On Wednesday, officials from the State Department and the Federal Energy Regulatory Commission have been invited to testify at an Energy and Commerce subpanel hearing.
The title of the hearing is "American Jobs Now: A Legislative Hearing on H.R. 3548, the North American Energy Access Act." Rep. Lee Terry, R-Neb., introduced that legislation last year to shift responsibility for approving the Keystone XL project from the White House to FERC. Terry's measure would allow pipeline construction to begin a month after the bill becomes law.
Law professor Pat Parenteau said it is amusing that the GOP is accusing the president of putting politics over jobs and energy security when a just-released Washington Post-ABC News poll shows federal legislators have a 13 percent approval rating.
"If Obama had approved Keystone XL, that would have been disappointing to [the Republicans] because they're happy to keep pounding away," said Parenteau, who specializes in Congress and environmental issues at the Vermont Law School. "The way they see it, this will provide a sound bite a week for the Republicans about jobs and energy security, so in that way it's a victory for them."
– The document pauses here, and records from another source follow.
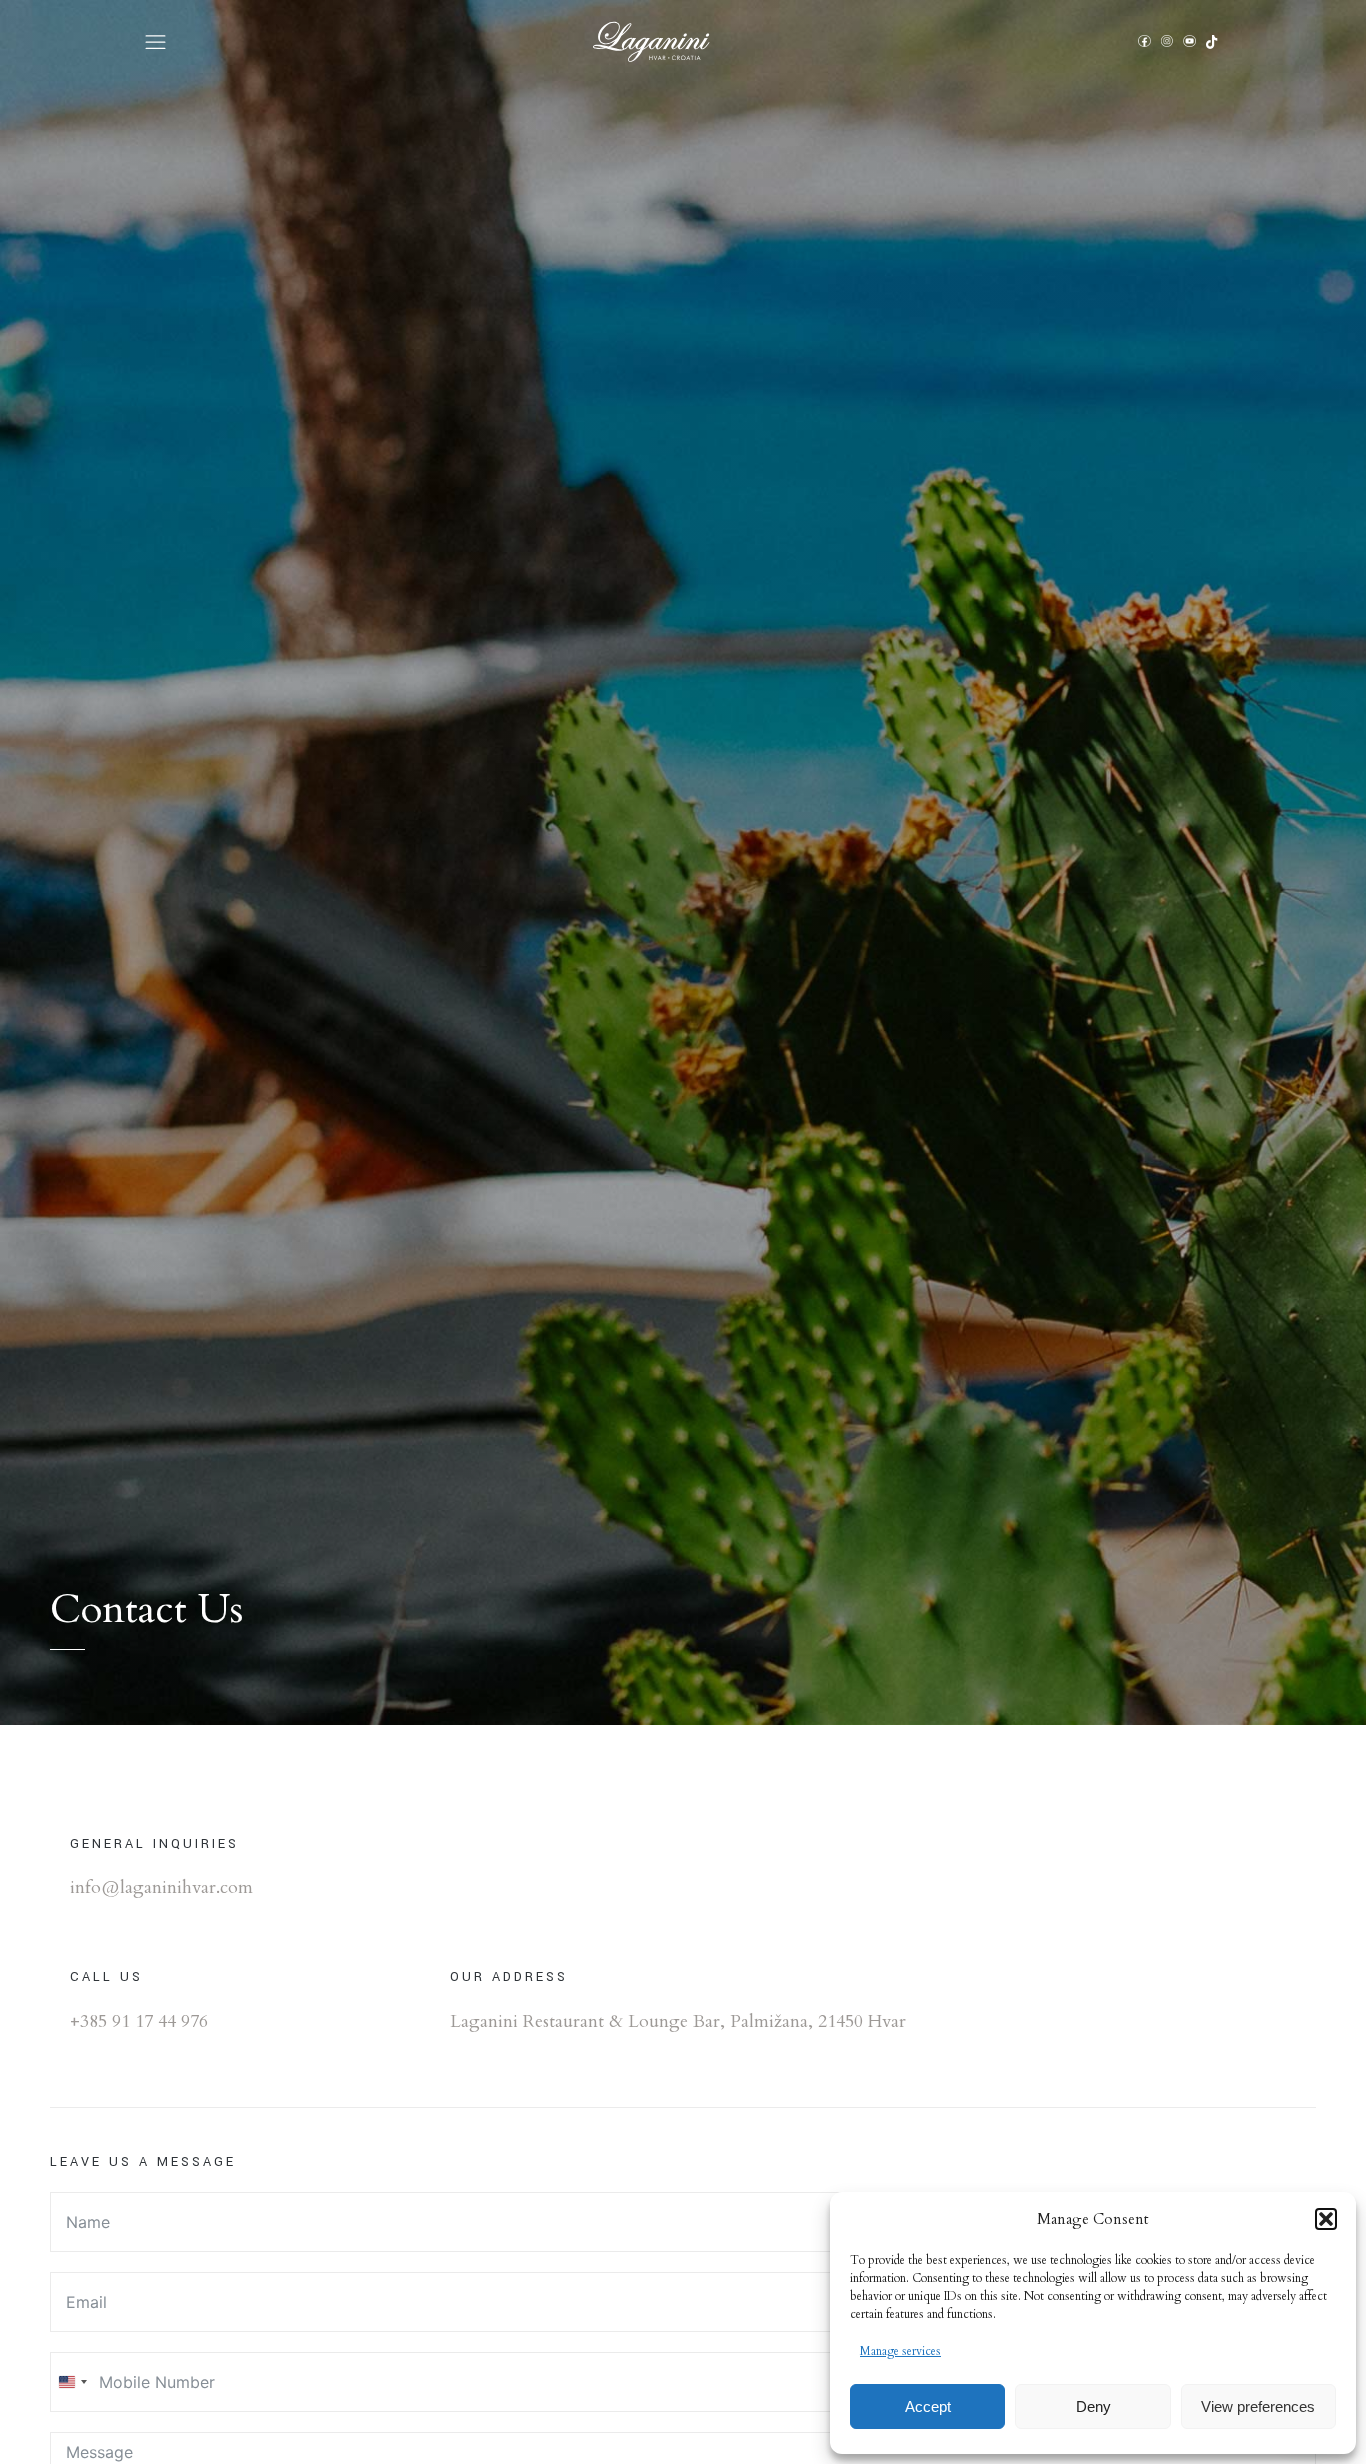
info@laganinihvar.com (161, 1887)
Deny (1093, 2406)
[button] (1326, 2219)
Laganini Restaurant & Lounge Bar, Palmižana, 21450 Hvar (678, 2021)
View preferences (1258, 2406)
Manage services (900, 2351)
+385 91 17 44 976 (139, 2021)
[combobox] (72, 2382)
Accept (928, 2406)
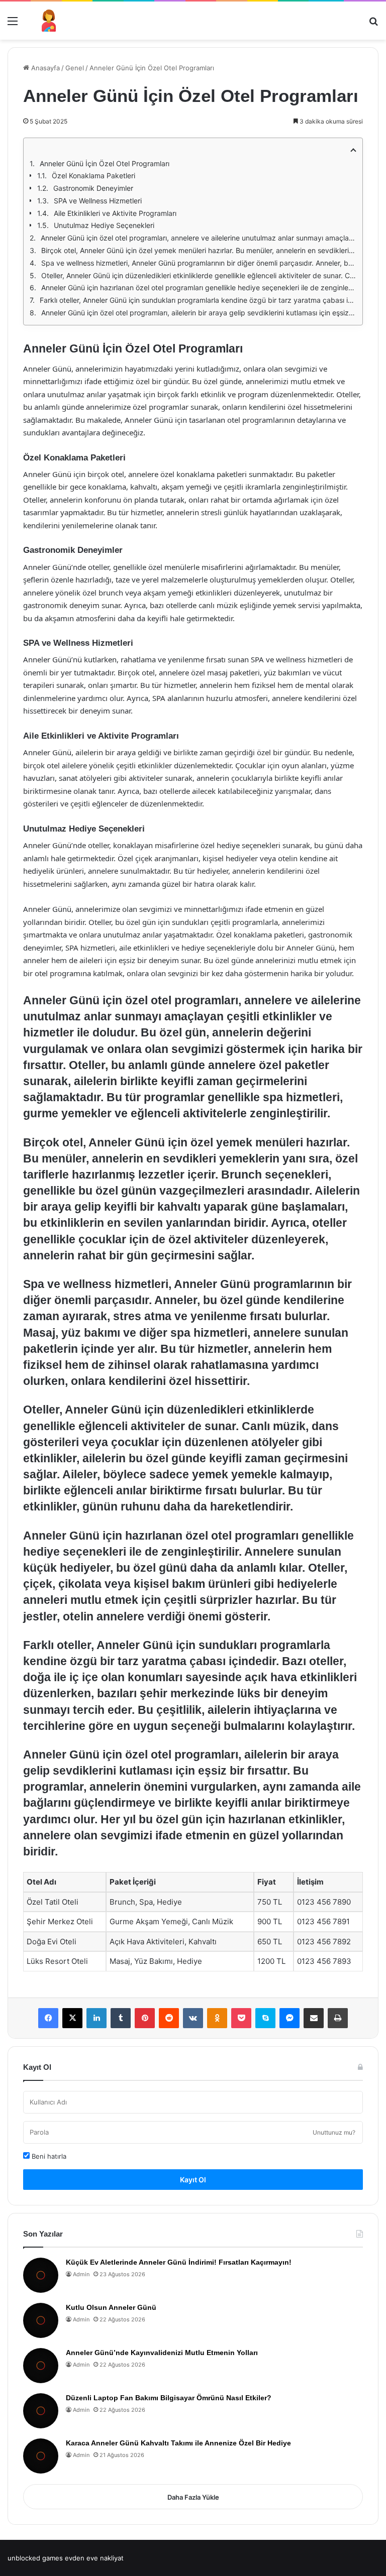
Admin (81, 2274)
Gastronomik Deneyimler (93, 188)
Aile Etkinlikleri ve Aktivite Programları (115, 213)
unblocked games (35, 2558)
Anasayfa (44, 68)
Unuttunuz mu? (334, 2132)
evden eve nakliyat (94, 2558)
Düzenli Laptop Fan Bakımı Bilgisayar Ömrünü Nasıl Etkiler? (168, 2398)
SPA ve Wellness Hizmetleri (98, 200)
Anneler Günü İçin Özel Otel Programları (104, 163)
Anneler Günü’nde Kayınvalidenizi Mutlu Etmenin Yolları (162, 2353)
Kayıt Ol (193, 2179)
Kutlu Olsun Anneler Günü (111, 2307)
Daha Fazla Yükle (193, 2497)
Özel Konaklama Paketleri (93, 175)
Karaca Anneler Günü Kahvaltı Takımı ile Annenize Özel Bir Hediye (178, 2443)
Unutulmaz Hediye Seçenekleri (104, 225)
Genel (74, 68)
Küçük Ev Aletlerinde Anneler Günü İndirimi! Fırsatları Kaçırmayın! (179, 2262)
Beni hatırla (48, 2156)
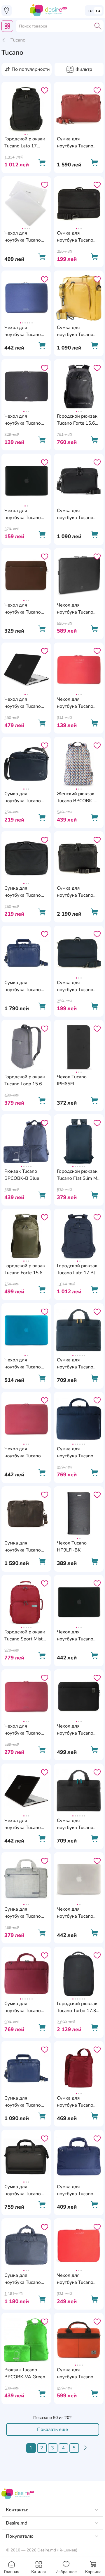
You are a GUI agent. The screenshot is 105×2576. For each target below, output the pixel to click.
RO (90, 10)
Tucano (17, 40)
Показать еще (52, 2429)
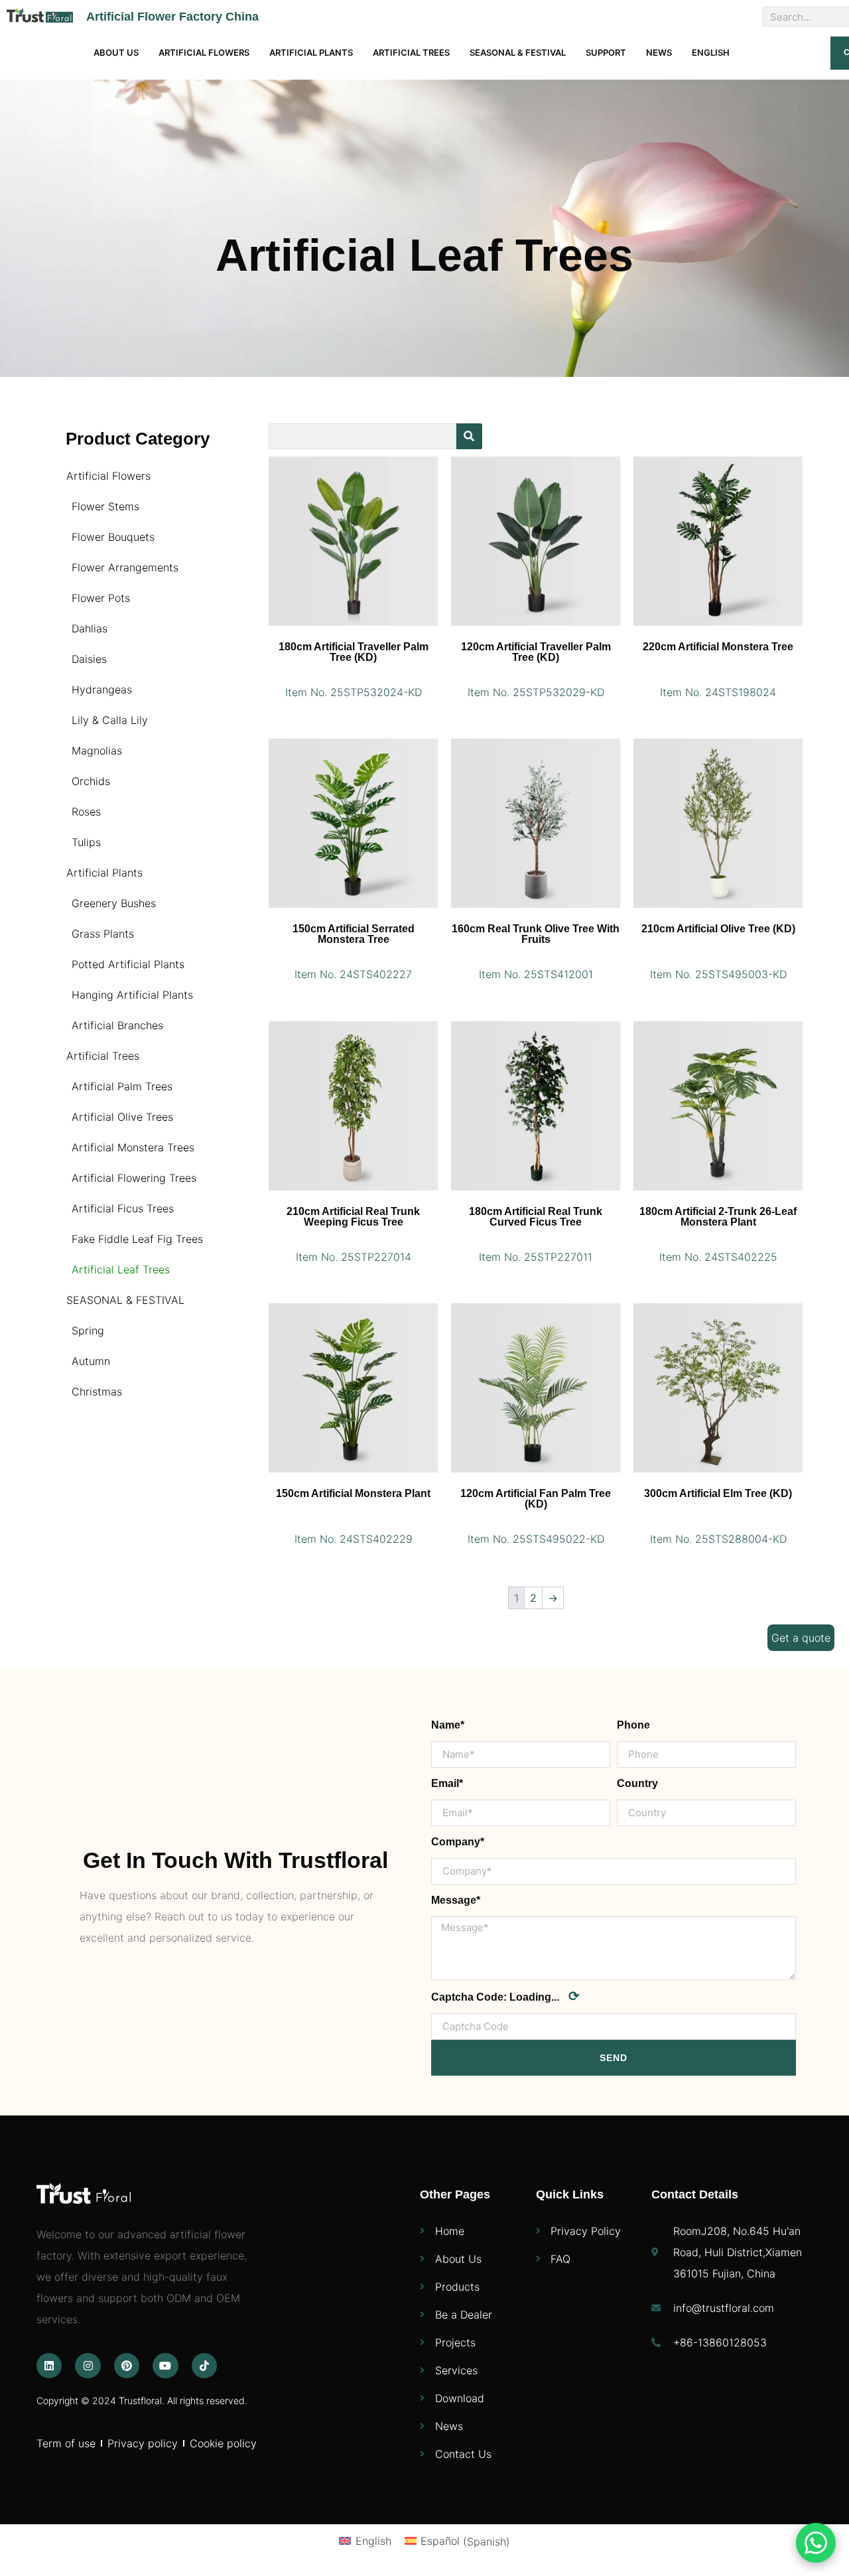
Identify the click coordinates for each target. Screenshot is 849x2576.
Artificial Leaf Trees (121, 1269)
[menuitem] (711, 53)
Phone (633, 1725)
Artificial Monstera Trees (133, 1147)
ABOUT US (116, 52)
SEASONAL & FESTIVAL (125, 1300)
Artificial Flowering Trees (134, 1177)
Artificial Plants (311, 52)
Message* (455, 1900)
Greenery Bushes (114, 903)
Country (637, 1783)
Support (606, 52)
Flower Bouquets (113, 536)
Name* (447, 1725)
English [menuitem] (373, 2540)
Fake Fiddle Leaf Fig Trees (137, 1239)
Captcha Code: (505, 1996)
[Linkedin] (49, 2365)
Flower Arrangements (125, 567)
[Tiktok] (204, 2365)
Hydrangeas (102, 689)
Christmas (97, 1391)
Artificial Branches (117, 1025)
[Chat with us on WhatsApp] (816, 2543)
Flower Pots (101, 598)
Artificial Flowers (204, 52)
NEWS (659, 52)
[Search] (469, 436)
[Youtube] (165, 2365)
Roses (86, 811)
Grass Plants (103, 933)
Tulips (86, 842)
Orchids (91, 781)
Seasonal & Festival (518, 52)
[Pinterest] (126, 2365)
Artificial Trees (411, 52)
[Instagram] (87, 2365)
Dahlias (89, 628)
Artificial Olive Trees (122, 1116)
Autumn (91, 1361)
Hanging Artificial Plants (132, 994)
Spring (88, 1330)
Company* (457, 1841)
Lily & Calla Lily (110, 720)
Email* (447, 1783)
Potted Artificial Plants (128, 964)
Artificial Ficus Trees (123, 1208)
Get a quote (800, 1637)
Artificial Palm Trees (122, 1086)
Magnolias (97, 750)
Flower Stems (105, 506)
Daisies (89, 659)
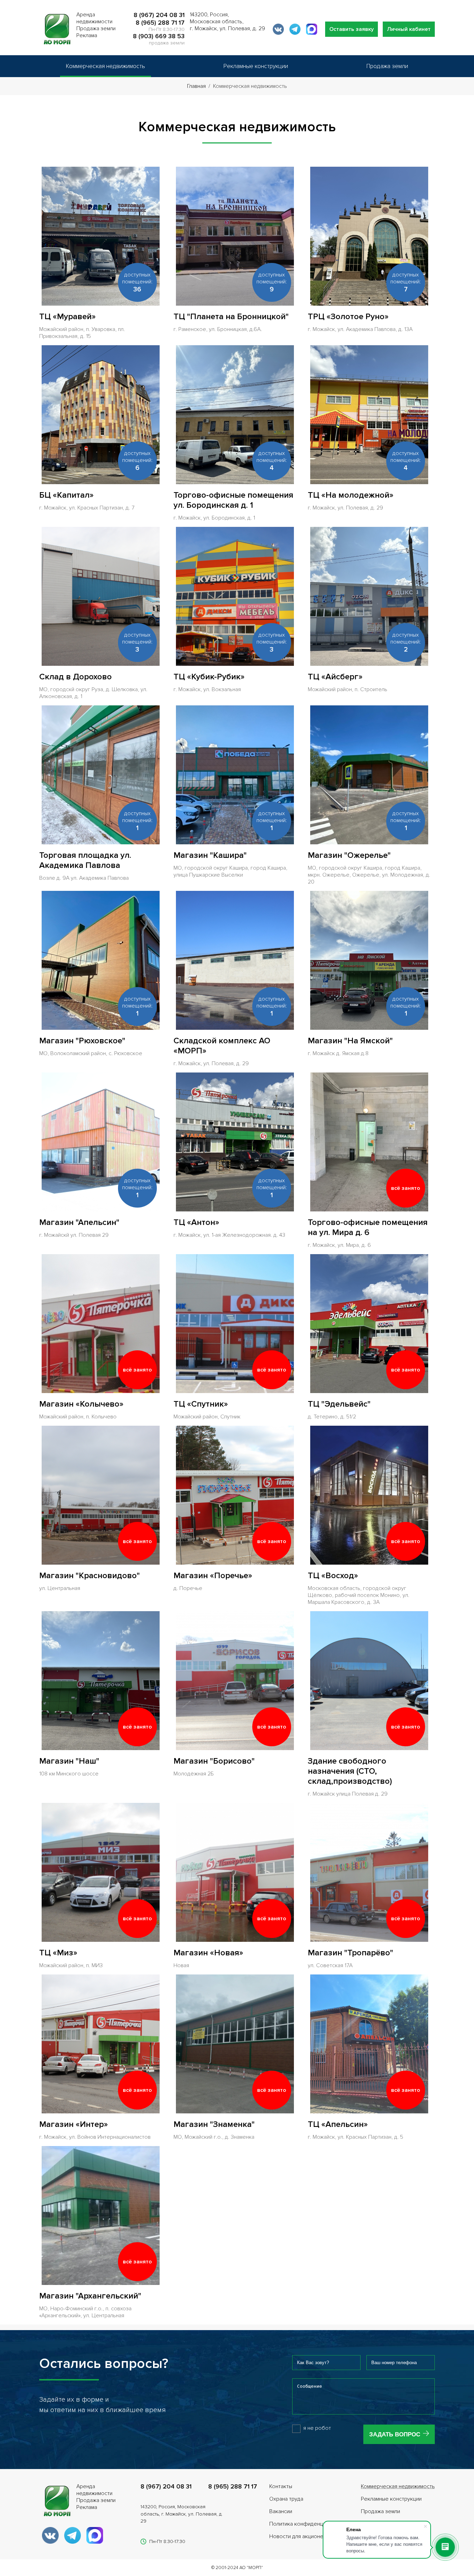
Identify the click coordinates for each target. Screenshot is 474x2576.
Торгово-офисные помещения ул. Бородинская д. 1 (233, 500)
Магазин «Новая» (208, 1953)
However, he pointed out that the Republicans have left an opening for candidate Obama, who was careful to explain that denying the permit was "not a judgment on the merits of the pipeline, but the arbitrary nature of a deadline that prevented the State Department from gathering the information necessary to approve the project and protect the American people."
That frankness, Parenteau said, opens the gate for the president to craft a campaign narrative that wows his green base and won't alienate labor unions—even though it isn't likely to woo undecided voters. It allows Obama to focus on why energy companies shouldn't be allowed to run roughshod over communities in the nation's heartland.
"Basically, his message will be about responsibility and that this little Republican charade won't keep my administration from proceeding in a professional manner when it comes to public health, safety and the environment," the Vermont law professor concluded. "He'll be quite eloquent. He's really very good at that."